Rather, they should heed the advice of credit union pioneer Edward Filene: “Keep purpose constant.”
“Explaining the benefits of credit unions’ cooperative structure is critical to delivering high-level member service,” Morris says.
That’s because front-line staff—the segment which most often deals with members—generally is the least equipped to answer direct questions from members about the credit union difference, or spot opportunities to deliver that message.
Morris offered several suggestions for training and development professionals who want to inspire employees to embody credit unions’ core principles:
Develop an elevator speech. Prepare yourself to deliver a 30-second explanation of why credit unions differ from banks, and how they’re more beneficial for consumers.

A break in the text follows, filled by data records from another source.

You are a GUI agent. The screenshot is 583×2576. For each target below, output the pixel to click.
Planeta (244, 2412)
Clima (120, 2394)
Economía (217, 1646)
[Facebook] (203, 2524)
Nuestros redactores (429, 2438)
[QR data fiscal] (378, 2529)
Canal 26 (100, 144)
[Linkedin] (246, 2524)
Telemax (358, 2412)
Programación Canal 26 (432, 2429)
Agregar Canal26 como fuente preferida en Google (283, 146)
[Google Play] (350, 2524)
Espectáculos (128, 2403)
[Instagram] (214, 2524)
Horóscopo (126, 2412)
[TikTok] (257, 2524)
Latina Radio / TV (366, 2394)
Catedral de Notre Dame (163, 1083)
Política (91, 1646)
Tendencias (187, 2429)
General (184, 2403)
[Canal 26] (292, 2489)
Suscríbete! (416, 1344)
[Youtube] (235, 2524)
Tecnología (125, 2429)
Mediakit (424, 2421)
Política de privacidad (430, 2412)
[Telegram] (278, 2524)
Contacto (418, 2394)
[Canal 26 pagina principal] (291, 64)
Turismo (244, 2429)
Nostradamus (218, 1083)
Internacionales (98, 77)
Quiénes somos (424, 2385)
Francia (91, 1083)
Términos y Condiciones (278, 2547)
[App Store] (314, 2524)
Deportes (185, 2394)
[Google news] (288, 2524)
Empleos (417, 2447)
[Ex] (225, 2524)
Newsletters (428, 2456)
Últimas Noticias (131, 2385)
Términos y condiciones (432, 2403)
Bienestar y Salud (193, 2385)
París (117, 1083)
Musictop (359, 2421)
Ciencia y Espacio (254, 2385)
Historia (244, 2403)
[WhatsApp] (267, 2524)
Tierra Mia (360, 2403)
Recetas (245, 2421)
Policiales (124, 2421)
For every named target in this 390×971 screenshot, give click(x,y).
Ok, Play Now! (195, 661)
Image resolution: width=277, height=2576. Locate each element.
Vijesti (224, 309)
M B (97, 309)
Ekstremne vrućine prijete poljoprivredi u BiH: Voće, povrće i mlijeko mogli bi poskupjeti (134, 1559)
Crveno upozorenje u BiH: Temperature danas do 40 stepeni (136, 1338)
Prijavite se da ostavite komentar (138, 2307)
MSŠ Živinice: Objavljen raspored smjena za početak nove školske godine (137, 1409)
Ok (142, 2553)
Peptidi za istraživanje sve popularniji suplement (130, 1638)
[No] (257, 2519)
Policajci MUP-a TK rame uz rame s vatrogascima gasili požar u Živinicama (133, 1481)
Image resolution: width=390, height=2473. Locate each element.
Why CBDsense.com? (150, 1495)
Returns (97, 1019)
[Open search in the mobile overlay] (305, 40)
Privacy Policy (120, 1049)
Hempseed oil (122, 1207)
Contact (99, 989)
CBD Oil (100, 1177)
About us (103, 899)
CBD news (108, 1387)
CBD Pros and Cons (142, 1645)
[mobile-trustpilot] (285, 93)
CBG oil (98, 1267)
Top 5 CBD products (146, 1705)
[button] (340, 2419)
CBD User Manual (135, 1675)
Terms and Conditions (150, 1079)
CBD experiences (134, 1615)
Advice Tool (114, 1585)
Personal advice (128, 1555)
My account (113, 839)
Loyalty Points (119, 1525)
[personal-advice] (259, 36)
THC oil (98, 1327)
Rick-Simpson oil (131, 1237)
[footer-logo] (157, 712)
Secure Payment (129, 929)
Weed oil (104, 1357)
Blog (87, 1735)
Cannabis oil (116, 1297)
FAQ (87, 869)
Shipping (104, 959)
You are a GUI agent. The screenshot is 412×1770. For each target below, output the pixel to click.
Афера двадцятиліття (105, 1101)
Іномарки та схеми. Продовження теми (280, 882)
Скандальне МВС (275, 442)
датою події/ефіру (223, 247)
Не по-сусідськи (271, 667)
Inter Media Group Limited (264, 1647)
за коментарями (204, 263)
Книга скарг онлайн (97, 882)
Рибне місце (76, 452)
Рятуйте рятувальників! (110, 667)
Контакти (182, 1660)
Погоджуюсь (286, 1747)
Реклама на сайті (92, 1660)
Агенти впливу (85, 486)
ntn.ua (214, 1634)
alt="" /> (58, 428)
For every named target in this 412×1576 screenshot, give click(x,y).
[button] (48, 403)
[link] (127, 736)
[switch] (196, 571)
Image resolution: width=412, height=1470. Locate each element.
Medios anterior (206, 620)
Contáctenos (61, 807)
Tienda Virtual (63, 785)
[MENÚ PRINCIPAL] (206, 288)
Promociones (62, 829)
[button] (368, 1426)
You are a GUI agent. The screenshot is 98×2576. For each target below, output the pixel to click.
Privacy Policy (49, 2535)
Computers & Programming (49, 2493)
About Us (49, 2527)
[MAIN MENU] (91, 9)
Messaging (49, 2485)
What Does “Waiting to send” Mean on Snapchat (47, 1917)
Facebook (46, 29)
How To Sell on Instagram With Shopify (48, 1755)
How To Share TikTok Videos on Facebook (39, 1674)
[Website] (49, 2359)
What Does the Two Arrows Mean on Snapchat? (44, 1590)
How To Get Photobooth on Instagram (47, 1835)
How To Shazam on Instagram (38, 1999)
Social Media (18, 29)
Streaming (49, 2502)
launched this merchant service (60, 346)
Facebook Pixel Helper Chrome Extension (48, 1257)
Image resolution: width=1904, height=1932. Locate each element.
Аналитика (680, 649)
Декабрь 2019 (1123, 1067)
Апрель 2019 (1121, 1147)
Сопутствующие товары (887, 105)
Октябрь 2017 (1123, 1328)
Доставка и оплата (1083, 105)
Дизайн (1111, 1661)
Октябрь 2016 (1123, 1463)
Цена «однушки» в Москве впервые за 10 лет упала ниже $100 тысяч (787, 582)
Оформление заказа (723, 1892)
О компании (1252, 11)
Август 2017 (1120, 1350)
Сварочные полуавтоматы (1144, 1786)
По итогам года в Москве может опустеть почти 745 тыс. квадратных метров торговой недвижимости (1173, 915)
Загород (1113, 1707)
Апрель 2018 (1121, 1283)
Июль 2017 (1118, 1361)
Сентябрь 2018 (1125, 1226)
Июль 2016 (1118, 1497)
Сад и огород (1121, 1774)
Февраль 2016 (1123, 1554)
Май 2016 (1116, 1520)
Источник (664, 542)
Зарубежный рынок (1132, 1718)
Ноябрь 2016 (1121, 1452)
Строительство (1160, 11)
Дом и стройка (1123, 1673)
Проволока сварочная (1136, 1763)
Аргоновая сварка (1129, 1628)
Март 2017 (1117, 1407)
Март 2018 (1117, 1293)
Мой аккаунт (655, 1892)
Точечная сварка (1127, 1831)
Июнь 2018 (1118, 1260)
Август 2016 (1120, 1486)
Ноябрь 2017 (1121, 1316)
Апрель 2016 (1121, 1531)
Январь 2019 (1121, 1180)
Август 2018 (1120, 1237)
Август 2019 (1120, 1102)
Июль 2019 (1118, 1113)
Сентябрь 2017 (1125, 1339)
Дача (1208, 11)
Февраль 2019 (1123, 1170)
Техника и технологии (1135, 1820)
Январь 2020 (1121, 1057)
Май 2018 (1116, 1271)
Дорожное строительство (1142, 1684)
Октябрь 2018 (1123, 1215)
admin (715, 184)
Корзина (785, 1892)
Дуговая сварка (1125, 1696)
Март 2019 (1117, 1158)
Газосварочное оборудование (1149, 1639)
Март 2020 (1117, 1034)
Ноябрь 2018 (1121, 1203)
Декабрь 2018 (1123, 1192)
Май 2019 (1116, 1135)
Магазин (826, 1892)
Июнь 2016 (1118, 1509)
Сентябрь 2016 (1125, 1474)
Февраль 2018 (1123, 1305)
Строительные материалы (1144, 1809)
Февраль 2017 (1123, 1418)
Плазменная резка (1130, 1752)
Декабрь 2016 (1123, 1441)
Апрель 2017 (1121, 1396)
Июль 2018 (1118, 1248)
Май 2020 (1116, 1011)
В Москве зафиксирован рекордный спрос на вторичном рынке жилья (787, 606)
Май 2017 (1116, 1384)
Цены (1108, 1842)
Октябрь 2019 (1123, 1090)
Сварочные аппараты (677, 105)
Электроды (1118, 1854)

Display the seven cooperative principles in your training or board rooms, wherever they’ll be seen most often—perhaps even the restrooms, a tactic one credit union shared with Morris.
Share the cooperative principles in your new employee orientations and staff meetings, relying on humor and creative vehicles. Share stories about how your credit union help members and the community.
Show videos that explain credit unions’ amazing impact globally. Perhaps even play a few tunes from Morris’ credit union rock band, “The Disclosures.”
Share the Foundation's mission, including its charitable contributions to disaster relief and financial education.
Schedule experiential learning experiences, such as field trips to local nonfinancial cooperatives.
Focus on workplace financial education, as highlighted in the Consumer Finance Protection Bureau’s “Financial Wellness at Work” report.
Attend Credit Union Development Education training, a seven-day boot camp in which 50 participants take a deep dive into credit union philosophy and practice.
“A better understanding of the credit union difference turns employees into ambassadors and even evangelists,” Morris says.